WORK REQUIRED:
Within the records below, reproduce without change the lines from the line that has "The image size is (1512, 811)." through the line that has "Reset the search", and only those.

SOURCE DATA:
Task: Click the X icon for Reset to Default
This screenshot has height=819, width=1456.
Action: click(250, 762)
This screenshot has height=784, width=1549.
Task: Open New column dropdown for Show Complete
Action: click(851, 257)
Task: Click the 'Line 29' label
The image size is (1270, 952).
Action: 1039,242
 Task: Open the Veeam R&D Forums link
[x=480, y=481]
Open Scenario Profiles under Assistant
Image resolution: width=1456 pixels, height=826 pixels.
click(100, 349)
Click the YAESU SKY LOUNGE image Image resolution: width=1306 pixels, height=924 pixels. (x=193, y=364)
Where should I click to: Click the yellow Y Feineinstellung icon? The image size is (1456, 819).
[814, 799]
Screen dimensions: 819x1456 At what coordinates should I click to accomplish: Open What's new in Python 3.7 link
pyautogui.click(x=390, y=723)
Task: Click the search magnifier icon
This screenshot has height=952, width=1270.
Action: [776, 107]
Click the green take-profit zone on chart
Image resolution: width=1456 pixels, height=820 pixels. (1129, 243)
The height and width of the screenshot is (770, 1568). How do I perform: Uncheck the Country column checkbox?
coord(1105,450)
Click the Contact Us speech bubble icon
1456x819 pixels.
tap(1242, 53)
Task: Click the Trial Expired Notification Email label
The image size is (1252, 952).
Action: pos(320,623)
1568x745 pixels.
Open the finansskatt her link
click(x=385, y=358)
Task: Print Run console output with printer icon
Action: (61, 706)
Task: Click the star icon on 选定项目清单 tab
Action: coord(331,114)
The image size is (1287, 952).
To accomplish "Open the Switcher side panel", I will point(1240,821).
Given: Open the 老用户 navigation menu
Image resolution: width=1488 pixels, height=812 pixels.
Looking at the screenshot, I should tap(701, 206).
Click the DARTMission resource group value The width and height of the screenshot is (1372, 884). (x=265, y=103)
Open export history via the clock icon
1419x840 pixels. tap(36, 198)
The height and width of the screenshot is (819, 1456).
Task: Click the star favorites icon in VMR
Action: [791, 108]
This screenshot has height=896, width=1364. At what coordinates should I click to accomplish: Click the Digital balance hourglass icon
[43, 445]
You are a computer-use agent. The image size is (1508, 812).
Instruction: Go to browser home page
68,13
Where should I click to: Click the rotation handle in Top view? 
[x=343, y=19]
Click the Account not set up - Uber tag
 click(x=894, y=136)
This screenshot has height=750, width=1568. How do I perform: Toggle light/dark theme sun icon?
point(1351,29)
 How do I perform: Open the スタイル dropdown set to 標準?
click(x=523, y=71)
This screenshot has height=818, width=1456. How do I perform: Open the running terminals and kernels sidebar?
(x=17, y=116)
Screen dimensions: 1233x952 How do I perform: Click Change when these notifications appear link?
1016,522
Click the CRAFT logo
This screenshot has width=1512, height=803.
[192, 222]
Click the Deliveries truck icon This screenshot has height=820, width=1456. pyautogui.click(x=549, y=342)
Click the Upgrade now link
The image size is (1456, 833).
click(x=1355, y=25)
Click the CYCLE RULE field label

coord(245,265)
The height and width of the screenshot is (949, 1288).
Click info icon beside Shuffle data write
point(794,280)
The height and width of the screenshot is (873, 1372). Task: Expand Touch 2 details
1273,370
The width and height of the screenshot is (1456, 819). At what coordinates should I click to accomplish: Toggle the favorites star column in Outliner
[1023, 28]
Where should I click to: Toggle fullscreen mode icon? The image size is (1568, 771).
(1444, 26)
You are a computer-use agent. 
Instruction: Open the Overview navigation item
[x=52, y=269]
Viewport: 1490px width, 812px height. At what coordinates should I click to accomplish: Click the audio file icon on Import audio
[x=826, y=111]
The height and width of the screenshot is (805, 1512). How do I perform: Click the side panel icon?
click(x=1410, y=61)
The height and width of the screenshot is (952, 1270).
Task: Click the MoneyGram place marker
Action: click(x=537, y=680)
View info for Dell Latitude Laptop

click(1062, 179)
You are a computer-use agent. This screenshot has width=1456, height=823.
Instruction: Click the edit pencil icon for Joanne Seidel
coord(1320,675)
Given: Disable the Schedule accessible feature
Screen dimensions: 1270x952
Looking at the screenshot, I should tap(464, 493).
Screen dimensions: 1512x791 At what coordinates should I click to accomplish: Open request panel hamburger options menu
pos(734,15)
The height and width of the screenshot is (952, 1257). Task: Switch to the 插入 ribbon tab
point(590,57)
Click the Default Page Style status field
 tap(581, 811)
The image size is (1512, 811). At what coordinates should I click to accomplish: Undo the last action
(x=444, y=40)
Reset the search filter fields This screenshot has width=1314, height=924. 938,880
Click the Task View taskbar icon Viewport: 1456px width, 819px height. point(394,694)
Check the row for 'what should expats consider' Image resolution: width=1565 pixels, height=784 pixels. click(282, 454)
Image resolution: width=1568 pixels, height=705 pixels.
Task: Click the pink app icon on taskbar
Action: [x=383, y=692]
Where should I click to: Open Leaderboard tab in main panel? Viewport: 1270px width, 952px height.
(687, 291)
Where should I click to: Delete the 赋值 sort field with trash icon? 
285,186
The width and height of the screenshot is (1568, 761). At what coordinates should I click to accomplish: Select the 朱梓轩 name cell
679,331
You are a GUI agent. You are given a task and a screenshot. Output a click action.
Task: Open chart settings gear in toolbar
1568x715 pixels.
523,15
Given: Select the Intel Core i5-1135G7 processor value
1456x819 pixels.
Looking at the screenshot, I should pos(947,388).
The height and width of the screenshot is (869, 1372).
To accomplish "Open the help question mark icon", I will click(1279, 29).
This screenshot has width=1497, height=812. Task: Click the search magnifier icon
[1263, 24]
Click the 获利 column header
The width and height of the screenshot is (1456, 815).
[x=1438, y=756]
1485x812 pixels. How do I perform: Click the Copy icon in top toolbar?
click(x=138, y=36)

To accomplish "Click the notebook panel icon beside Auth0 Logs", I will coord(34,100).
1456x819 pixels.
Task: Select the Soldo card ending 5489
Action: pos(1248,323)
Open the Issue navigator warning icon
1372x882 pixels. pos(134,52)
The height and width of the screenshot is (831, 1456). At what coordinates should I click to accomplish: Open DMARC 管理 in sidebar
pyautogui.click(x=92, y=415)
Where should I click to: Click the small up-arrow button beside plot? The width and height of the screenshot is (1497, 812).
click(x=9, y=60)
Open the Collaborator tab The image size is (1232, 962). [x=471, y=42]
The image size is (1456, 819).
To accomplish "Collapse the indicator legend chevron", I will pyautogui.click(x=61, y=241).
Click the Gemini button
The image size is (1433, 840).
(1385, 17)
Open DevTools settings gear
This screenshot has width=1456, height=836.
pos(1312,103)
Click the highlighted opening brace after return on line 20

SOLUTION:
The image size is (1512, 811). At what coordinates should I click to accomplish: Undo the last action
(x=444, y=40)
Reset the search filter fields This screenshot has width=1314, height=924. 938,880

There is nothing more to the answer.